Originally published in STIR®

Diaper bags are a high-function must for new moms. These days, they’re also a fashion accessory ⎯ thanks to big color.

The timing couldn't have been more fortuitous for Kristin Hunziker to get into the diaper bag business. Pregnant with her first child in 2005, Hunziker was disappointed with the options for not only diaper bags, but also baby-related goods in general. "Nearly all of the available baby clothes, baby bedding and baby accessories were still stuck in the land of pink, baby blue and light green," says Hunziker, a former product developer with Oakley and Lands End. And diaper bags ⎯ far from being the must-have fashion accessories for fashionista new mothers that they are today ⎯ were "purely functional," Hunziker says.

Fun, smart and colorful

Enter Ju-Ju-Be, the company Hunziker founded with her business partner, Joe Croft. "We weren't the first company to make diaper bags that broke the utilitarian-only mold," she says. "There were a handful of companies making high-end diaper bags, but none of them were grabbing hold of the mass market. We knew we didn't want to be the beautiful diaper bag company — we wanted to be the fun diaper bag company, because that's who we are."

Ju-Ju-Be also asserted itself as the smart diaper bag company by incorporating Teflon® (for stain resistance), AgION® anti-microbial treatment and custom hardware into its product line. And, perhaps most key to the company’s immediate success, Ju-Ju-Be daringly drenched their bags with color. Lots and lots of color.

"The development of the color and pattern for our first bags is a bit of a blur," Hunziker says of the early creative process. Blurry as it might have been, the initial line of bags hit a sweet spot with new moms and moms-to-be — including high-profile moms, such as Jennifer Garner, who were captured in celebrity magazine photos toting their fashionable, colorful Ju-Ju-Be bags on one arm and their newborn babies in the other. A buzz factor was born, and Ju-Ju-Be has been on a rocket-worthy trajectory ever since.

Color with purpose

"We realized early on that we had to get intentional about our use of color and pattern," says Hunziker, who oversees the creative side of the business. "We need to stay on top of trends, but we also have to keep in mind that our customers are walking grocery store aisles — not the catwalk. A lot of fashion companies pay big bucks for color-forecasting services that forecast two years out at a time. Color forecasts have a role in our decision-making, but often it comes down to simply liking a color and knowing it will look good."

Take pink, for example. It's a stereotypical baby color, yes, but it's a color that new moms love — and in the hands of Hunziker, pink veers far from its sweet-and-soft path to embrace an intense fuchsia hue in one bold floral pattern "Fuchsia Blossoms", and also mixes it up with an eye-pleasing green-and-orange palette in the company's signature pattern, "Perky Perennials". "Regardless of how pink is trending in the universe, it will always have a place in baby," Hunziker says. Other favorite hues? Blue, of course, "but we'll take it to cobalt blue," says Hunziker.
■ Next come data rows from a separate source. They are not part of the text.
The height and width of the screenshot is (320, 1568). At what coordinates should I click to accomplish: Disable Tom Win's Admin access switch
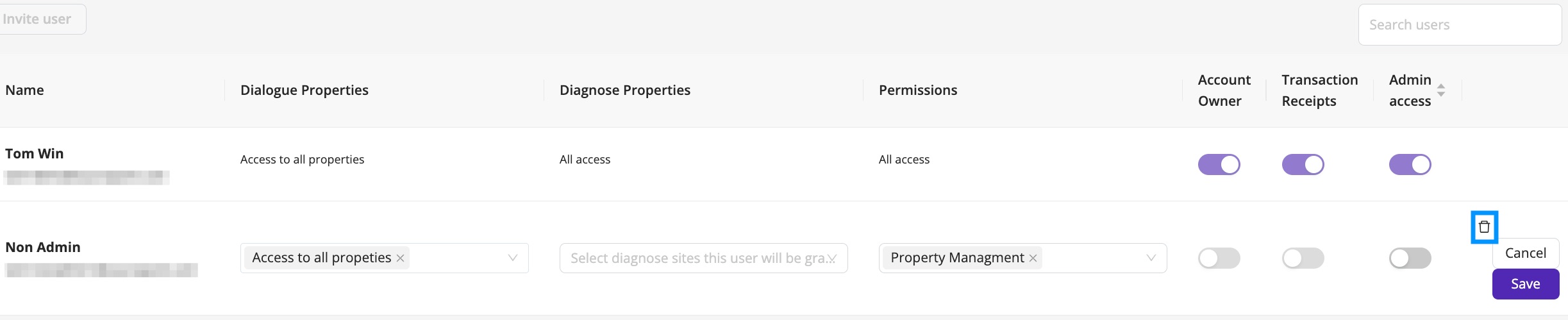[1410, 164]
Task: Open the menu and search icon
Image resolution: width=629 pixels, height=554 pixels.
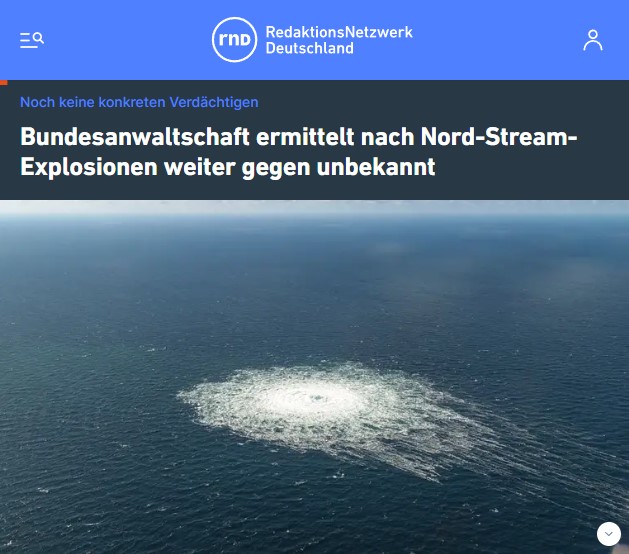Action: coord(32,40)
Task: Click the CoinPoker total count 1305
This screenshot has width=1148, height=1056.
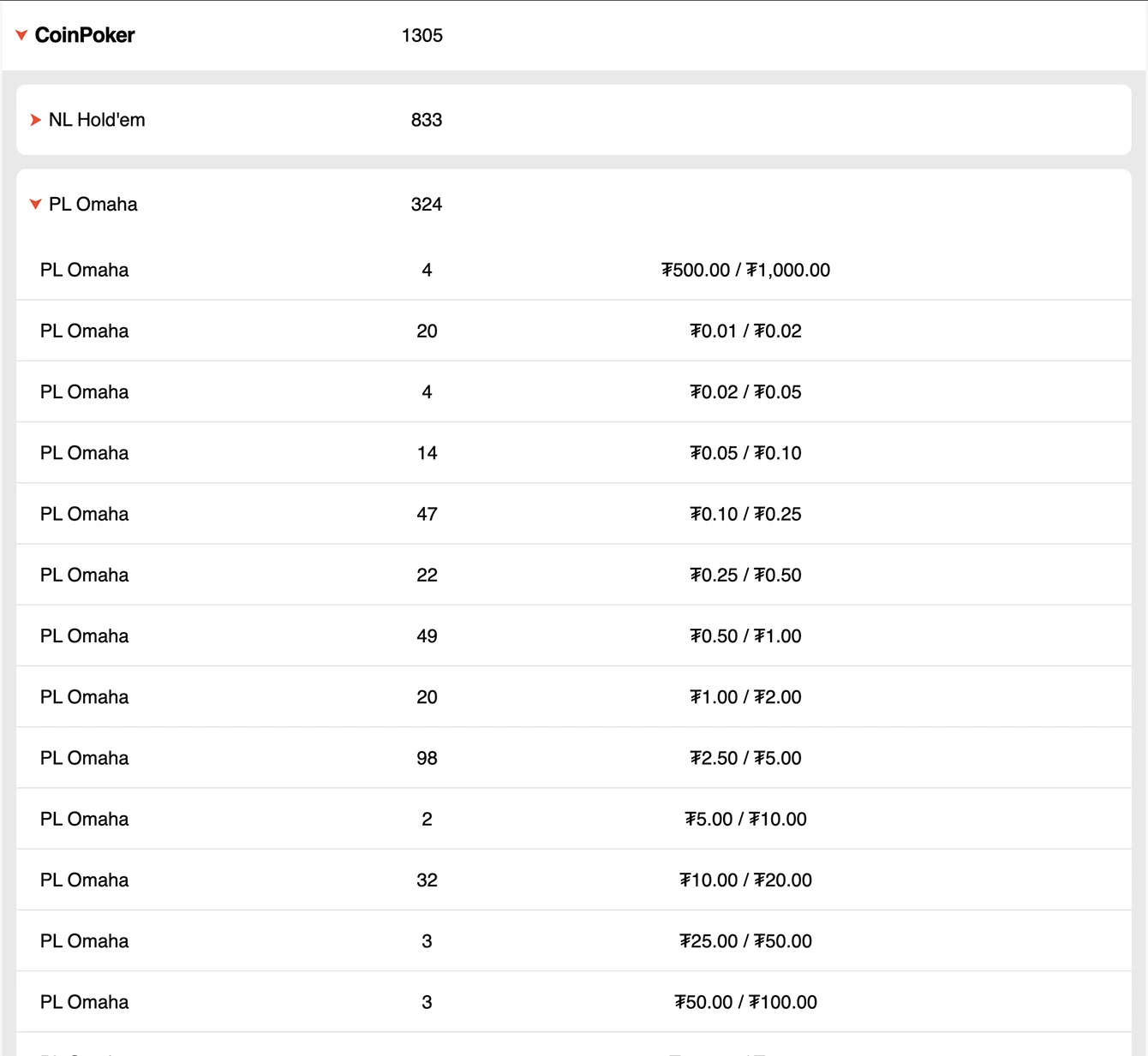Action: [422, 36]

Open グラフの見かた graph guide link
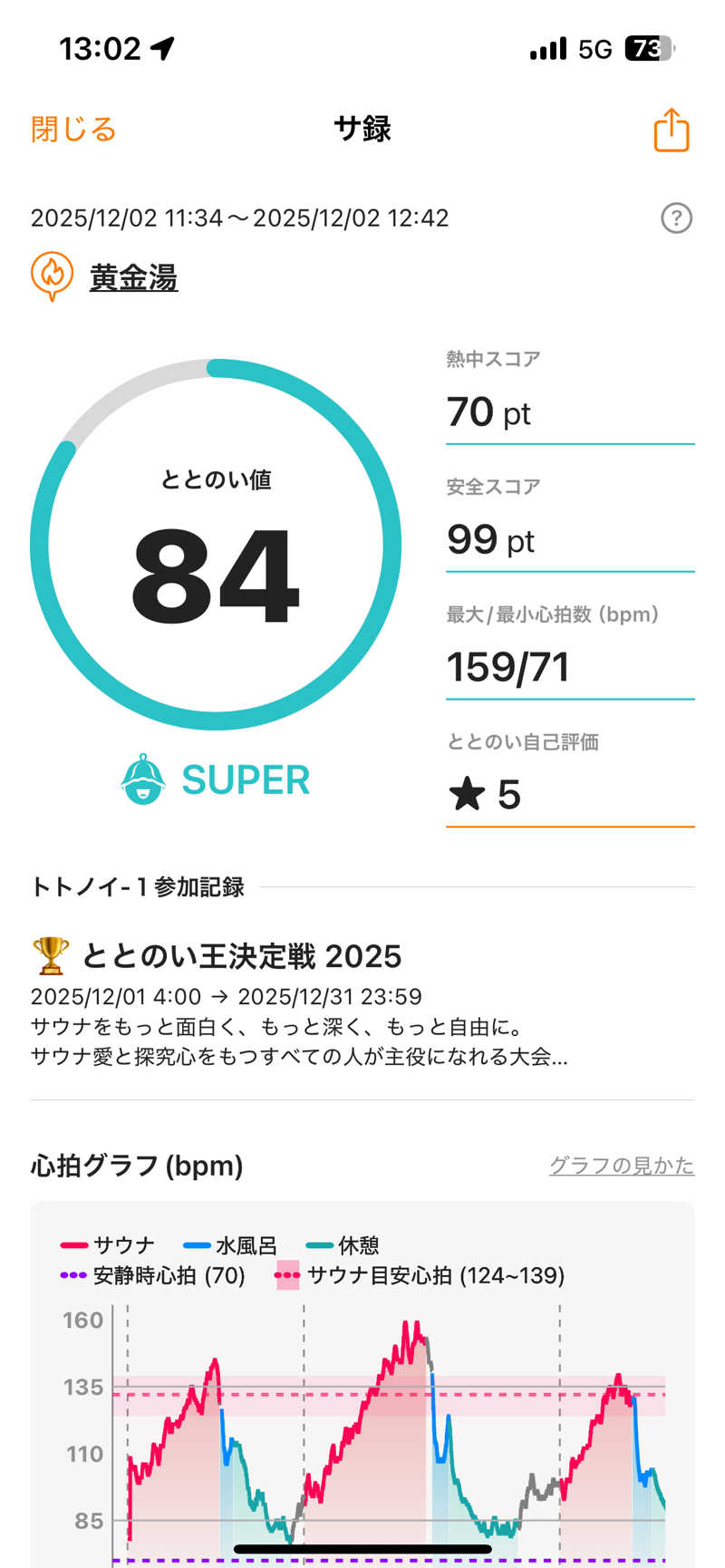coord(621,1166)
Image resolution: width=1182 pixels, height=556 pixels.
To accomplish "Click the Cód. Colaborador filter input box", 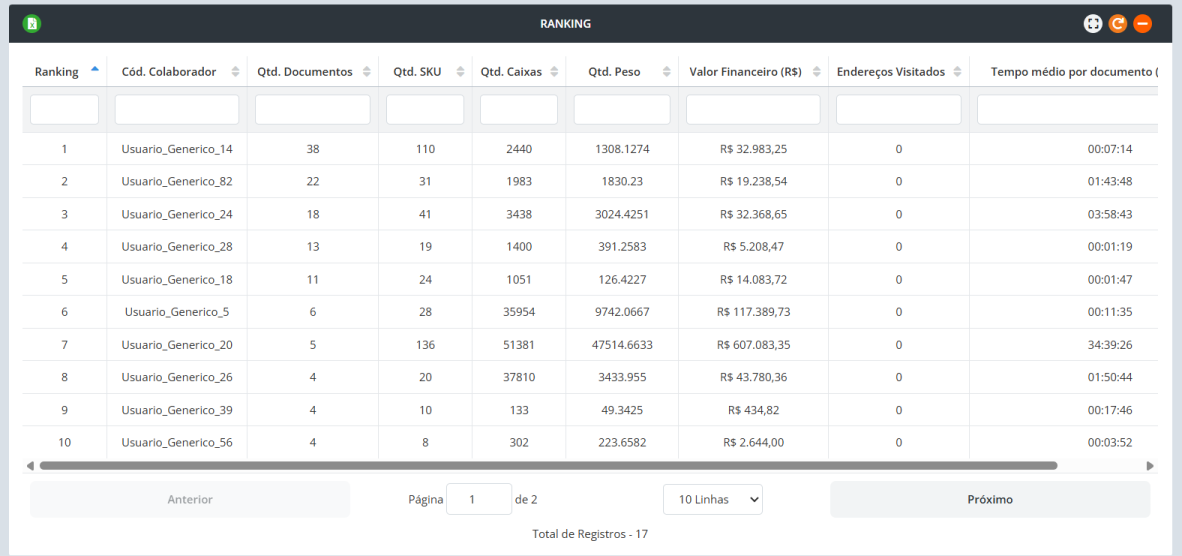I will pos(177,109).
She also points to purple. "Purple can be a gender-neutral color that's still fun and feminine. Moms love it, maybe because so many young moms today grew up loving purple."

Favorites aside, today the Ju-Ju-Be line comprises an ever-evolving, yet entirely systematic rainbow. "We have meetings where we do a print matrix; we lay out all of the existing prints in tiny thumbnails, and we'll pull anything that's going to be discontinued to the side. Then we'll find the holes in our rainbow," she explains. "For example, if yellow is missing, we may not create an all-yellow print, but we will make sure we at least have pops of yellow in other color combinations for our yellow lovers."

Beyond baby

So how does Hunziker nurture her color sense? She pores over fashion magazines and creates inspiration boards with any color stories that strike her — from print ads that use clever color combinations to images from the artist collaboration Faile and artist Shepard Fairy. In her office, Hunziker surrounds herself with items that get her creative juices flowing but are anything but baby-related, like Tokidoki collectibles and skateboards emblazoned with graffiti artwork. "It's all about surrounding myself with fun, playful stuff that I love," she says.

Building on their colorful — and remarkably successful — diaper bags, Ju-Ju-Be now offers handbags, totes, wallets, wristlets and even laptop bags so that moms can continue sporting the company's trademark vivid patterns and color combinations even after their babies are beyond diapers. "We love that we've been able to broaden our line to equip our fans for their non-mommy needs," Hunziker says. "As a mother myself, I know that whether I'm taking the kids to the park or treating a friend to lunch, life is always better with a fun, colorful bag."